● **Bloque de texto**:
※
Con sus rarezas y sus obsesiones, Ramón Francisco está siempre en mis pensamientos. Lo recuerdo sentado en la mesa del comedor, esperando a que sirvieran la cena, con sus gruesos lentes y su periódico, que leía religiosamente. Una vez Lolá había hecho albóndigas con salsa. Ramón no veía bien, y una albóndiga fue a parar a su impecable pantalón. "Lola, estas albóndigas están muy redondas!"--sentenció. Sin duda era todo un personaje! En uno de mis viajes de visita a mi Mendoza querida, recién casada, fuimos juntos a ver el Carrousel de la Vendimia en la esquina de Tiburcio Benegas y Emilio Civit—nuestro lugar favorito para avistar el tradicional desfile. Él iba feliz, con mis primitas y conmigo, las tres “pequeñas” reinas de su corazón. Ya habían pasado para mí los años de la calesita y el molinete, pero él disfrutaba sabiamente ese momento.

Tuvimos a la Lolá con nosotros por muchos años más—de hecho ella sobrevivió a mamá. Yo la visitaba cuando estaba en Mendoza, le llevaba algún recuerdito o algo que traía de casa. Siempre me preguntaba por mis hijos, se acordaba perfectamente y me interrogaba por uno u otro pariente, siempre en el mismo orden. Se reía acordándose de nuestras travesuras, imitaba a los chicos andando en bicicleta o bailando. Le costaba mucho acordarse de su Ramón. A veces yo le ayudaba, le decía “Te acordás cuando me llevaba a ver las carreras de bicicleta”? y ella cerraba los ojitos, se sonreía y asentía… “¡Ay Mirita, cuantos recuerdos!”
※
● **Filas enumeradas**:
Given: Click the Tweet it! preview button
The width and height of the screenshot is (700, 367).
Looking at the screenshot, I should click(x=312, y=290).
※
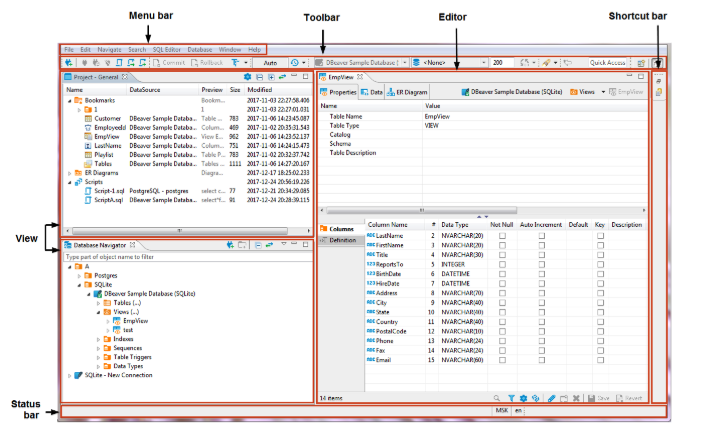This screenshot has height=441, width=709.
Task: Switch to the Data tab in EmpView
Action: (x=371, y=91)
※
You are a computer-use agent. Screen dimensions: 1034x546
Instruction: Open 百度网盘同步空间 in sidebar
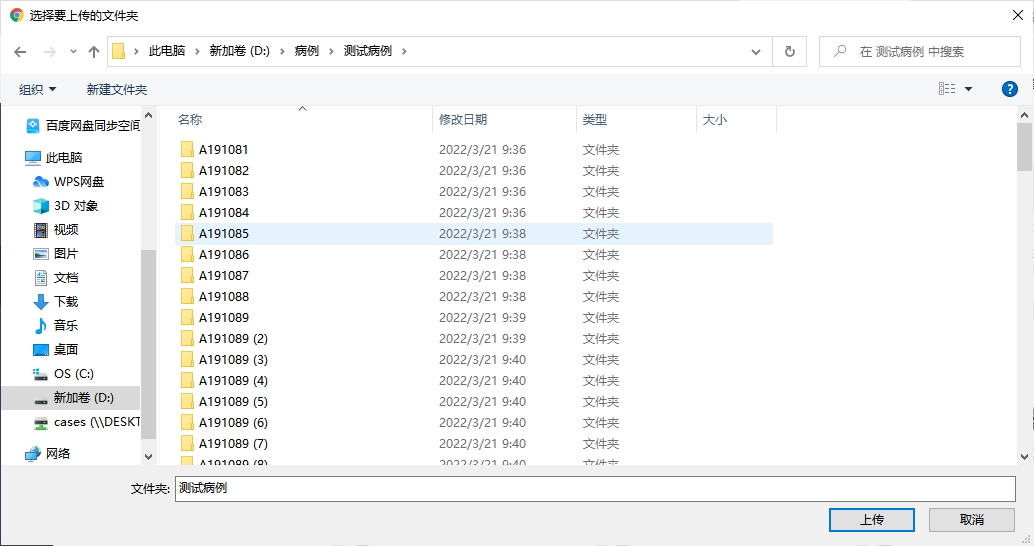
※
● **Completa lo siguiente**:
**A)** Según el relato sobre Ramón Francisco, ¿en qué esquina iban a ver el Carrousel de la Vendimia?
**B)** Extrae del relato sobre Ramón Francisco todo el fragmento que va desde "Con sus rarezas" hasta "sabiamente ese momento.", sin cambiar nada.
**C)** Por favor, continúa el relato sobre Ramón Francisco a partir de su última oración.
Las filas no tienen ningún papel en esto.

● **Lista de respuestas**:
**A)** En la esquina de Tiburcio Benegas y Emilio Civit.

**B)**
Con sus rarezas y sus obsesiones, Ramón Francisco está siempre en mis pensamientos. Lo recuerdo sentado en la mesa del comedor, esperando a que sirvieran la cena, con sus gruesos lentes y su periódico, que leía religiosamente. Una vez Lolá había hecho albóndigas con salsa. Ramón no veía bien, y una albóndiga fue a parar a su impecable pantalón. "Lola, estas albóndigas están muy redondas!"--sentenció. Sin duda era todo un personaje! En uno de mis viajes de visita a mi Mendoza querida, recién casada, fuimos juntos a ver el Carrousel de la Vendimia en la esquina de Tiburcio Benegas y Emilio Civit—nuestro lugar favorito para avistar el tradicional desfile. Él iba feliz, con mis primitas y conmigo, las tres “pequeñas” reinas de su corazón. Ya habían pasado para mí los años de la calesita y el molinete, pero él disfrutaba sabiamente ese momento.

**C)**
Llevo sus voces, sus perfumes y su amor grabados para siempre en mi corazón. La vieja colcha de lana tejida al crochet hace tantos años sigue dando vueltas por el mundo con mis cachivaches, igual que aquel cuaderno de recetas donde leo entre manchas "Se lava la cola...". He intentado hacer los dulces de la Lolá y sus salsas, y me pongo feliz cuando me quedan ricos como los suyos. Y siempre que escucho algún tango o valsecito cierro los ojos y pienso en esos tiempos pasados que no volverán.



Reunión familiar en casa de mamá, c. 1990

Una milonga favorita de todos 
por aquellos tiempos


Y les dejo la letra de este vals, todo un clásico como la Vuelta de Potrerillos:

"Así bailaban mis abuelos" 

Hoy, quiero revivir
La dicha de ayer, esa etapa feliz.
Hoy, vengan a bailar
Lo mismo que ayer quiero verlo otra vez.
Hoy, el amor es hoy
Si la juventud tan fugaz se marchó,
Y hoy los dos, bailando como ayer
Con sólo una ilusión, amar.

Así bailaban mis abuelos
Elegantes, marcando el compás,
Así bailaban... enamorados
Mientras giraban al ritmo del vals.
Así bailaban mis abuelos
Con el mundo rodando a sus pies,
Abuelos, no lloren abuelos
Volvamos de nuevo, de nuevo a soñar,
Bailemos, abuelos, bailemos
Que el vals y la vida, girando se van.

Coda:
Abuelos, queridos abuelos
Bailemos, bailemos, al ritmo del vals...

Letra : Silvio Soldán  (Williams Silvio Soldán)
Música : Héctor Varela  (Salustiano Paco Varela) y Tití Rossi  (Ernesto Ovidio Rossi)

Grabado por la orquesta de Héctor Varela con las voces de Jorge Falcón y Fernando Soler.




sábado, 17 de agosto de 2013

¿Se acuerdan?

Dedico este capítulo a mis hermanos y primos, con quienes compartimos tantos recuerdos. Y a mis hijos y sobrinos... los que aún son niños y los que ya no lo son tanto. A mi papá y mamá, y al recuerdo de mis nonos. Hay muchas más historias, que ya irán saliendo. 

“En este domingo de agosto, Día del Niño
hoy más que nunca regale un juguete, regale cariño.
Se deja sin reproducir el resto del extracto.